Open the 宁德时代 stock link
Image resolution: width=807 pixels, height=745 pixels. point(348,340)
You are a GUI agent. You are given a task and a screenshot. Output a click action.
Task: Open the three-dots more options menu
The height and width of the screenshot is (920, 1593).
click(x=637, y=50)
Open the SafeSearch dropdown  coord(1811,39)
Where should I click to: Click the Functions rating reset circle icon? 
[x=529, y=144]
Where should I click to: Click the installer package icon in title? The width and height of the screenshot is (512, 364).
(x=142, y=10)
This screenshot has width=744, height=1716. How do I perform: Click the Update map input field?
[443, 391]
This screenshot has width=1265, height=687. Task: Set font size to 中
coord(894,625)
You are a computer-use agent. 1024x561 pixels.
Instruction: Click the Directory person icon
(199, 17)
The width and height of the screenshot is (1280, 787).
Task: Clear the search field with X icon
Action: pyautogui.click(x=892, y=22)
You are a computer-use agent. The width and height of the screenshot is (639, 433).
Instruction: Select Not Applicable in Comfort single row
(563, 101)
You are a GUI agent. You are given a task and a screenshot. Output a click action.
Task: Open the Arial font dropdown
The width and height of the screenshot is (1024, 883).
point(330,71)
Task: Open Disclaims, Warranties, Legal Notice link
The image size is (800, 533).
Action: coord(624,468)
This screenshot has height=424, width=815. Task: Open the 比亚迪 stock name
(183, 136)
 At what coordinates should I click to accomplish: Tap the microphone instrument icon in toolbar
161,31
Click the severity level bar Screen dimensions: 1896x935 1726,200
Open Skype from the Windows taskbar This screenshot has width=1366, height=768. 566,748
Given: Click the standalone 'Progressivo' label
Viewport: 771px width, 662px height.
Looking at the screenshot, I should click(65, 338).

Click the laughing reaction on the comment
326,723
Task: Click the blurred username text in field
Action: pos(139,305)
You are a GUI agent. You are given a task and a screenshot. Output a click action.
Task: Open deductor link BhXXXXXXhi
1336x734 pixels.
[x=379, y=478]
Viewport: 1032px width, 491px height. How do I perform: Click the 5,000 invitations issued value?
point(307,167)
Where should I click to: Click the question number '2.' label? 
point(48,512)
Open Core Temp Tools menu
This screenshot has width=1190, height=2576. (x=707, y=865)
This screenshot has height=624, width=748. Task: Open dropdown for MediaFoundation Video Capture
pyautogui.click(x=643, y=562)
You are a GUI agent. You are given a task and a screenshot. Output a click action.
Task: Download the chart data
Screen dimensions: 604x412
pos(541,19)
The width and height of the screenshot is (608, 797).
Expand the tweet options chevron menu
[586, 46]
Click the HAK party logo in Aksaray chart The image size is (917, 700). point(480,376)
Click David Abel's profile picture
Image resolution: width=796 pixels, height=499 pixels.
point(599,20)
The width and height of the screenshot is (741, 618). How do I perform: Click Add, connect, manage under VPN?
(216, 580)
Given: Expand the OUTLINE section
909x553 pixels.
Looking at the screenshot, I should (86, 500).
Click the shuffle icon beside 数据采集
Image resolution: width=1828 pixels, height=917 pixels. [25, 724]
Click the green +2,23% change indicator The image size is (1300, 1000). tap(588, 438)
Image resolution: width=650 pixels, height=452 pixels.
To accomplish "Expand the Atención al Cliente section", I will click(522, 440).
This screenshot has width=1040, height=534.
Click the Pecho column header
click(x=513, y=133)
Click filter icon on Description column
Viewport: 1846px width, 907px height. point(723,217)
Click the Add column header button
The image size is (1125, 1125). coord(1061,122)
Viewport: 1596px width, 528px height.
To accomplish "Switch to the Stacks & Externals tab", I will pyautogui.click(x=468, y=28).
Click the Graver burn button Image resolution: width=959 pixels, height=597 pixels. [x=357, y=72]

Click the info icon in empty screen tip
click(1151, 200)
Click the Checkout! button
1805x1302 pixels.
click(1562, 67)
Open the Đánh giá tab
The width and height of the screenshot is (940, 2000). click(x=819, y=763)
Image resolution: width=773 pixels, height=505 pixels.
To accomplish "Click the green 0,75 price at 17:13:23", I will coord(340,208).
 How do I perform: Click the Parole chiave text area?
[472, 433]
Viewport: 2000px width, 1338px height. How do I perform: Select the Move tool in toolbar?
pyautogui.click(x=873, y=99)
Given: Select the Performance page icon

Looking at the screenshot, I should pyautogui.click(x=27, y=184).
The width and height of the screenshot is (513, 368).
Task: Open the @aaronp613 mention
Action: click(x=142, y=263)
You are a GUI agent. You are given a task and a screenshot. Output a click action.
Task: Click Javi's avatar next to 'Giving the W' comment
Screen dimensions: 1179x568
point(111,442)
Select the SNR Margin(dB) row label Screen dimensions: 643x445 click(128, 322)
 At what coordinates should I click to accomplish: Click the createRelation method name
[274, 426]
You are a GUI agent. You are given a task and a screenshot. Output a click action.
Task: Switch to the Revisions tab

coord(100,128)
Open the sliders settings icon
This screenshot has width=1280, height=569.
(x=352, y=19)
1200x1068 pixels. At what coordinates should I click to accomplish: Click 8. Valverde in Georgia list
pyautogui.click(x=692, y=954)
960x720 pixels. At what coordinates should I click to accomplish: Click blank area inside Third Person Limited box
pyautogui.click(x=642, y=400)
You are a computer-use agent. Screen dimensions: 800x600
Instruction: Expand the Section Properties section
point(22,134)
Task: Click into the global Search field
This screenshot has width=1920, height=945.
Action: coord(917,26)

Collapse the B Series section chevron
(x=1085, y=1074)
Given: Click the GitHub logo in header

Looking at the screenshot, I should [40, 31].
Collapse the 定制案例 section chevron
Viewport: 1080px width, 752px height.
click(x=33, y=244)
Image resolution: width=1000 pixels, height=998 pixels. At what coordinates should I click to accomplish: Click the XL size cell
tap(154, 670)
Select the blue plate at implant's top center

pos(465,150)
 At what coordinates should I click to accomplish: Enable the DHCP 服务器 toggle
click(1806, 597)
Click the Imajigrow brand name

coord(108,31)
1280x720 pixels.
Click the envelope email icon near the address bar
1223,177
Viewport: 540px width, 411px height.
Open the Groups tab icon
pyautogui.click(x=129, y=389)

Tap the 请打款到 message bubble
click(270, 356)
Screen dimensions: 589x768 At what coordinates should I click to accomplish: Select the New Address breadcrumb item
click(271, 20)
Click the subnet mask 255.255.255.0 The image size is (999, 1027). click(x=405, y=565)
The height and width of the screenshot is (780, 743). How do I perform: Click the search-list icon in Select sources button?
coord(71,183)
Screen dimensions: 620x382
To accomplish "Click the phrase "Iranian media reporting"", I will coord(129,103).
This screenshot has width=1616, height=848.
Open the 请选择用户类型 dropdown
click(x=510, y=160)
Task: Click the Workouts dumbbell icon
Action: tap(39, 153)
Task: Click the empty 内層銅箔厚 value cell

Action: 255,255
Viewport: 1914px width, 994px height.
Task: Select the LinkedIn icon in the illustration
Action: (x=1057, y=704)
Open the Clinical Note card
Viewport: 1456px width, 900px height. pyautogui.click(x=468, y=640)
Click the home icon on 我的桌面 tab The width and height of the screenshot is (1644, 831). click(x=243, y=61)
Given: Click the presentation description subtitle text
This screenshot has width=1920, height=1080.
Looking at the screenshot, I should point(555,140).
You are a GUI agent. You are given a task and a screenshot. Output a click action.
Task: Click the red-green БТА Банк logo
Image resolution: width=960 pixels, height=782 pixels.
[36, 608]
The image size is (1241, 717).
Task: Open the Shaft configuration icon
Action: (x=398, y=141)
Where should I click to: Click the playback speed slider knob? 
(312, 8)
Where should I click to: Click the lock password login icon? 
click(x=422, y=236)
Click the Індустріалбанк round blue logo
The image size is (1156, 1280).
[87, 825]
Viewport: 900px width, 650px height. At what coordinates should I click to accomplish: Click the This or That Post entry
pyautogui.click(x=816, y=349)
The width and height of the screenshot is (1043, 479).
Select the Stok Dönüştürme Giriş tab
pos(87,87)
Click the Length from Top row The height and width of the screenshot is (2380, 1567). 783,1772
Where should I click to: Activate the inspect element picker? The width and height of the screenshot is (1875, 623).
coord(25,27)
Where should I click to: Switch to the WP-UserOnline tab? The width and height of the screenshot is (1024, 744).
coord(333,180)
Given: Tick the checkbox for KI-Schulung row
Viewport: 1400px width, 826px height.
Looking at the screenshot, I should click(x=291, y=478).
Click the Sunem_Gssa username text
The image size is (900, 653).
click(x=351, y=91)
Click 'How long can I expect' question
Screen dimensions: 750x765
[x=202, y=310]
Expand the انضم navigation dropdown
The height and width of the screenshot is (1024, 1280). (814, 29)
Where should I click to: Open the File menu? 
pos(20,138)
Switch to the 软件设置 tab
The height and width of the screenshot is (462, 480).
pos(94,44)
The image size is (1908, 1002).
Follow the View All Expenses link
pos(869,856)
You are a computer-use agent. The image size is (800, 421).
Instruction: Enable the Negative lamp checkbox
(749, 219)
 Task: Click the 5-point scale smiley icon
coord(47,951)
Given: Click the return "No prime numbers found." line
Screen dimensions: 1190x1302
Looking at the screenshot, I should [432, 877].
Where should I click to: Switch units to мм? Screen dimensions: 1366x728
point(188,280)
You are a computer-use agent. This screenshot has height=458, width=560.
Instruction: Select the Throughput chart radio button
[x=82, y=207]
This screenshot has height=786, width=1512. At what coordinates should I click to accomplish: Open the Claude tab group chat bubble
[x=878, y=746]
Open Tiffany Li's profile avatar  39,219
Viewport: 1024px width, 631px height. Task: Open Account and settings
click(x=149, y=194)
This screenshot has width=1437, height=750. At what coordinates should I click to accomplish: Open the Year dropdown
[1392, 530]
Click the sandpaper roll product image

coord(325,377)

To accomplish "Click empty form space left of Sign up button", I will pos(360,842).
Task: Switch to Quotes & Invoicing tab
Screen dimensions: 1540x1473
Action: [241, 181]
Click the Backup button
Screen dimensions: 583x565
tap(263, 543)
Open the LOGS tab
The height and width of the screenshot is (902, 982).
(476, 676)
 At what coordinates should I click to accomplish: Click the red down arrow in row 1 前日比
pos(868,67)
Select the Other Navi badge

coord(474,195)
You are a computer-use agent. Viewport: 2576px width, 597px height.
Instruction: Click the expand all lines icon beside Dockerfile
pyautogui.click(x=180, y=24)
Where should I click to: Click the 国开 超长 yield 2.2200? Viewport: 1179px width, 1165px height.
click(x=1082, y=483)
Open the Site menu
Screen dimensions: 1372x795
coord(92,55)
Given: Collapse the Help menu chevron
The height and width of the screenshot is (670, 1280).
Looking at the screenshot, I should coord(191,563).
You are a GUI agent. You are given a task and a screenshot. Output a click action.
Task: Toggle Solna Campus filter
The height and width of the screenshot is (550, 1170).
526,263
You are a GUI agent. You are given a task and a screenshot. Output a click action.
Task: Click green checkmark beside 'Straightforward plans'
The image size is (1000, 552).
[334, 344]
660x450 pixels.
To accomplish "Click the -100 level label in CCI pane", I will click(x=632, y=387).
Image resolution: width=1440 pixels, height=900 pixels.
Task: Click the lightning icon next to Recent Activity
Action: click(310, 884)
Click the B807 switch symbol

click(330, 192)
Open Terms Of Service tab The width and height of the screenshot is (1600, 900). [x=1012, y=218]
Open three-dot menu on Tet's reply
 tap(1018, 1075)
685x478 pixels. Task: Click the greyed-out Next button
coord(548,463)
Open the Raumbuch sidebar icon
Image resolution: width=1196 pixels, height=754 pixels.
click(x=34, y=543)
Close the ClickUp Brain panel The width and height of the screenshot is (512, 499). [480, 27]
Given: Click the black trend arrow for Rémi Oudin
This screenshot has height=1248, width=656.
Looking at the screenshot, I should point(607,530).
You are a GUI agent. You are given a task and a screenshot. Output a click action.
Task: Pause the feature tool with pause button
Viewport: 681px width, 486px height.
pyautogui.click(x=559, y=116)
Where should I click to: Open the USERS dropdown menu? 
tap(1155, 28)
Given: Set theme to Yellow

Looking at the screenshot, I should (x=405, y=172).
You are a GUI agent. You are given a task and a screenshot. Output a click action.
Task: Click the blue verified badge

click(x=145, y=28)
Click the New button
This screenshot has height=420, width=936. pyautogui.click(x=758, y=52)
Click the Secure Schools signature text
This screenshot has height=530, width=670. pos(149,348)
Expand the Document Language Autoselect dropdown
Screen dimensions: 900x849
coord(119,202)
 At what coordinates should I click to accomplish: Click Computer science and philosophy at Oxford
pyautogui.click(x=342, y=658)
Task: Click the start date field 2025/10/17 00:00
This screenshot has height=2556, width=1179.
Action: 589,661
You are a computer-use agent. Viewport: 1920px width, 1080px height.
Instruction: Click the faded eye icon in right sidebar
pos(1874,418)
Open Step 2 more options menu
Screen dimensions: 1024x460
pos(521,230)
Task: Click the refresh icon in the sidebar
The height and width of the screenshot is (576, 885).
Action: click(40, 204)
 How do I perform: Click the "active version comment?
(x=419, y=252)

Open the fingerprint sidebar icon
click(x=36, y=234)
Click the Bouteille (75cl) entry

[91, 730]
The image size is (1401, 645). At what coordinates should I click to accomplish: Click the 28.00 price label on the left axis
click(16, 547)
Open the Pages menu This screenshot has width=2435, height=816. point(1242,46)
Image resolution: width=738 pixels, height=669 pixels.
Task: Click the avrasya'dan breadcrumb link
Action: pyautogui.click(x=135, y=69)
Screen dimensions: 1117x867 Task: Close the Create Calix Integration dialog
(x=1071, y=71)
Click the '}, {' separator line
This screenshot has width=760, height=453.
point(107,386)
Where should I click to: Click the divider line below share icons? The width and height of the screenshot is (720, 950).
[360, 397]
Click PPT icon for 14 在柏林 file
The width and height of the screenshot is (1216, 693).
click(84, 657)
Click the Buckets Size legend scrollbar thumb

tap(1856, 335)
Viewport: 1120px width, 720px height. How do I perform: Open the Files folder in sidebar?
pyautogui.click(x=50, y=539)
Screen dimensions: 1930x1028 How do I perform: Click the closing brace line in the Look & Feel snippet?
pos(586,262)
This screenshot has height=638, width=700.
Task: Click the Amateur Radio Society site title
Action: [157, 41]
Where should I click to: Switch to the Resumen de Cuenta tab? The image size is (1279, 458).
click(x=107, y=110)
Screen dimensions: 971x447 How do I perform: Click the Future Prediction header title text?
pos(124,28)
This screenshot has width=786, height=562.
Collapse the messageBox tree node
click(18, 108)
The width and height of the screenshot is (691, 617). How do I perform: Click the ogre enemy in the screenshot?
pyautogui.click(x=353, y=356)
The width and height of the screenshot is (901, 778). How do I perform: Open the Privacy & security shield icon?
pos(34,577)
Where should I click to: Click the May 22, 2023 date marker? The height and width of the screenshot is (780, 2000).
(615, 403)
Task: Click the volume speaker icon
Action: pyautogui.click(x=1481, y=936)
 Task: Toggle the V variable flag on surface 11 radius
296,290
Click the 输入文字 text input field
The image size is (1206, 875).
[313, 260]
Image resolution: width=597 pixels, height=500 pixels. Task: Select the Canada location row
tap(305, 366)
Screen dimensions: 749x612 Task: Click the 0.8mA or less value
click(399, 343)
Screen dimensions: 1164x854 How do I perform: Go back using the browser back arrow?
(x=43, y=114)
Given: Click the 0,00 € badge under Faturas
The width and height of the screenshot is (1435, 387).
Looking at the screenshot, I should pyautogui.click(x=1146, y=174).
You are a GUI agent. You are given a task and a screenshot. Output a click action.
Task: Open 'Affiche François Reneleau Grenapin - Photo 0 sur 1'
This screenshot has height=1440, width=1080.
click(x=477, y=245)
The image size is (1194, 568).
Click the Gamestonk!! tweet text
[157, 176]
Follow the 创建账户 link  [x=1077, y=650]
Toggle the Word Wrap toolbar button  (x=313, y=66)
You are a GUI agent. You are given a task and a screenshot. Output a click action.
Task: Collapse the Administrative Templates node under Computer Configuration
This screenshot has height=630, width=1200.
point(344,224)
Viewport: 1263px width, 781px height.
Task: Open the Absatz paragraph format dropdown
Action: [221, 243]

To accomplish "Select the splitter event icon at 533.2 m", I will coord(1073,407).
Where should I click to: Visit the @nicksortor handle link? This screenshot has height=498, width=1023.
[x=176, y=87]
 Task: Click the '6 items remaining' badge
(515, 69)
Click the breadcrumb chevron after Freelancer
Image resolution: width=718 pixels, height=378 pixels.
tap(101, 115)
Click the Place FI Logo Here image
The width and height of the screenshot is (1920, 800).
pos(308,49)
__________
The answer must consist of every line above that holds the string "from", copied exactly.

▶ [Result of this task]:
Open Skype from the Windows taskbar This screenshot has width=1366, height=768. 566,748
Click the Length from Top row The height and width of the screenshot is (2380, 1567). 783,1772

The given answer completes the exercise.